Sekitar 200 personil Divisi Banteng dari Padang didatangkan untuk membantu memadamkan pemberontakan. Kepada para tentara, menurut Saafroedin, sudah diberikan instruksi untuk mengurangi tembakan seminim mungkin agar tidak muncul korban yang tak perlu.
Dua orang yang memimpin gerakan sempat ditahan dan disidangkan setelah peristiwa ini. Sementara, semua anggota dibebaskan. Residen Rasjid lebih menekankan langkah rekonsiliasi karena Republik masih menghadapi perang melawan tentara Belanda. Rekonsiliasi tersebut yang kemudian jadi modal saat semua bersatu mendukung Pemerintah Darurat Republik Indonesia (PDRI) setelah agresi militer kedua pada 19 Desember 1948.

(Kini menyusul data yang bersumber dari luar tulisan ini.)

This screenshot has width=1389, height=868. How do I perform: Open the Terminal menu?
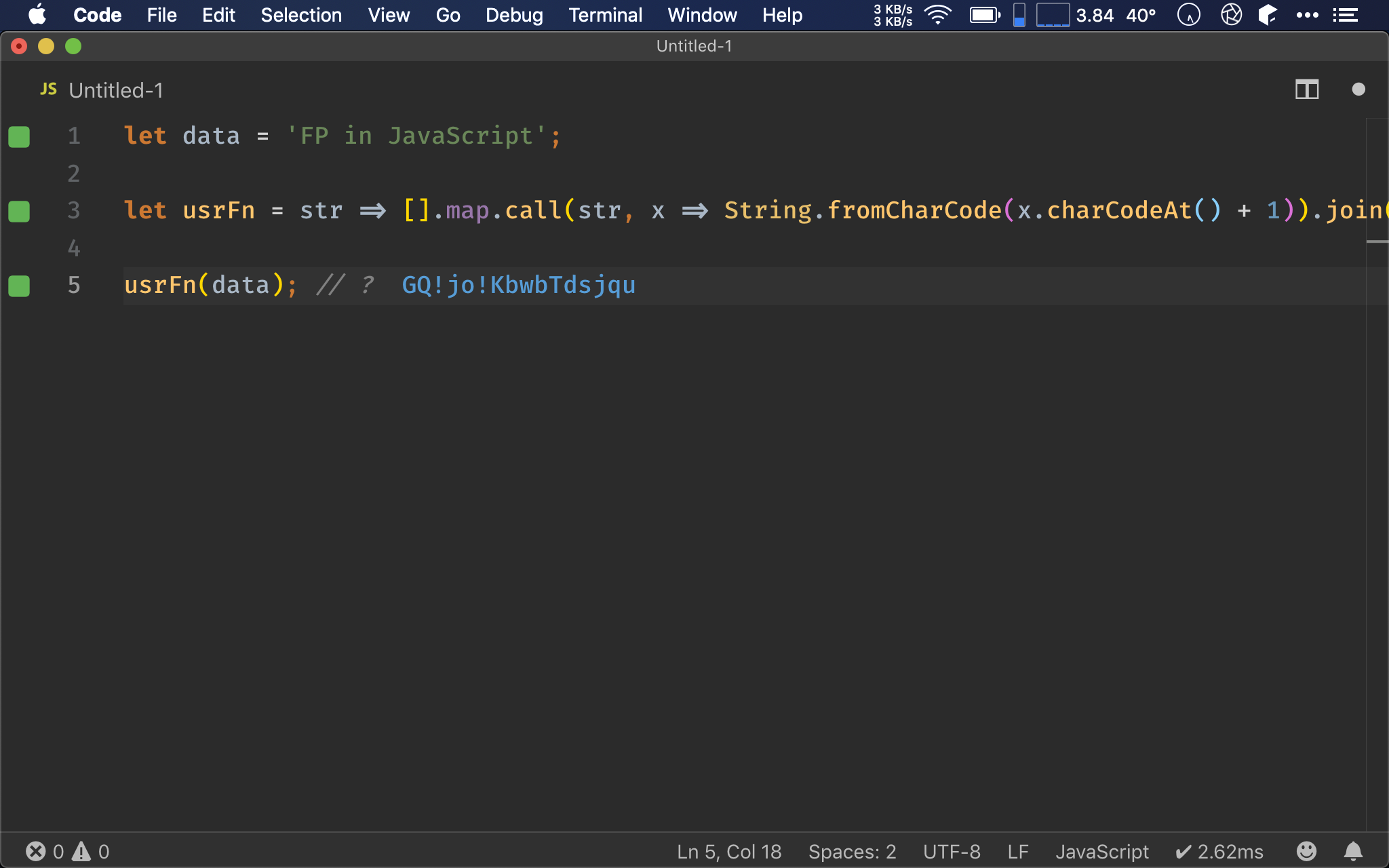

Baca juga: Peristiwa 3 Maret 1947, Pergolakan Ranah di Awal Merdeka
3 Maret 1949
Kabar tentang serangan umum 1 Maret 1949 di Yogyakarta sampai ke Bidar Alam, Solok Selatan pada 3 Maret 1949. Bidar Alam, saat itu menjadi basis Ketua PDRI Sjafruddin Prawiranegara dan sebagian besar anggota kabinet.
"Stasiun radio Dick Tamimi di Bidar Alam menerima radiogram dari Wonosari tentang serangan 1 Maret 1949 (6 jam di Yogya). Radiogram tersebut langsung dikirim ke seluruh stasiun radio AURI di Sumatra, termasuk Koto Tinggi (Limapuluh Kota) dan Aceh," tulis Sejarawan Mestika Zed dalam "Somewhere in The Jungle: Pemerintah Darurat Republik Indonesia, Sebuah Mata Rantai Sejarah yang Terlupakan" (1997).
Menurutnya, stasiun radio di Koto Tinggi kemudian mengirim kabar itu ke stasiun radio India di New Delhi. Ibu Kota India tersebut, saat itu menjadi basis Menteri Luar Negeri PDRI AA Maramis. Sementara, dari Aceh kabar disampaikan ke Soewarno dan sejumlah personil AURI yang sedang dalam misi penerbangan RI Seulawah di Burma. (*/HM)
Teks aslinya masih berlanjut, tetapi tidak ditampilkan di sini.